Comme en réaction à ce trop-plein de vide, de nouvelles esthétiques émergent.

Le maximalisme, par exemple : plus grand, plus coloré, plus frontal. La Ligue contre le cancer invite sans détour au dépistage avec sa campagne « Va chier ». À New York, la campagne de Zohran Mamdani revendique une identité visuelle audacieuse et nostalgique. Nexity, de son côté, bouscule les codes de la promotion immobilière en faisant surgir des géants au cœur des villes.

Si le maximalisme ne convient pas à tout le monde, ce que les consommateurs retiennent souvent, c’est le risque pris pour devenir plus lisible et plus accessible. Parce qu’une marque imparfaite, c’est aussi une marque qui accepte de renoncer à une part de mystère pour se rapprocher de ses clients.

L’inclusivité et l’accessibilité nourrissent également ce mouvement. Plus que des tendances, elles apparaissent comme des réponses à un univers devenu trop lisse. En ouvrant davantage le dialogue, les marques réintroduisent du relief, de l’irrégularité. Bref, du vrai, du vivant.

Nike revendique son engagement historique auprès des athlètes porteurs de handicap. Burger King et Jamel Debbouze choisissent l’autodérision pour parler d’un burger pensé pour être mangé d’une seule main. Côté design, l’accessibilité s’impose désormais partout.
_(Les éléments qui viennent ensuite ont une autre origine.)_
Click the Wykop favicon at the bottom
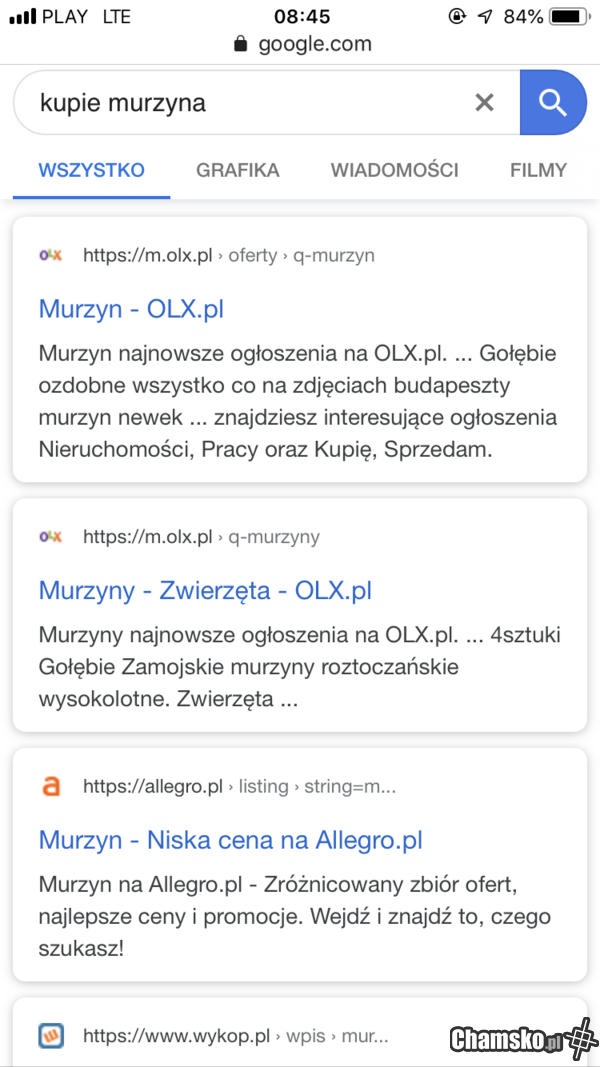[x=50, y=1035]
Pour OpenAI, elle fait même partie intégrante de la mission affichée.

Pour les annonceurs, cela implique un changement de posture.

Écouter réellement. Considérer des communautés d’individus dans toutes leurs dimensions plutôt que des personas aseptisés. En bref : accepter la différence plutôt que la simplification.

À l’ère de l’intelligence artificielle, où tout devient parfaitement lisse et calibré, les annonceurs doivent éviter de se laisser happer par une surproduction de contenus sans relief ni singularité. Les publics savent désormais reconnaître les « bugs dans la matrice ».

Avant de prendre la parole, encore faut-il donc construire un socle de marque solide et stratégique, capable de donner du fond aux communications.

Alors, faut-il suivre les tendances ou non ?

Oui, si elles font sens avec l’ADN, les engagements et les valeurs de la marque. Non, si elles ne constituent qu’un vernis opportuniste.

Car les tendances finissent toujours par passer. Une marque cohérente, elle, reste.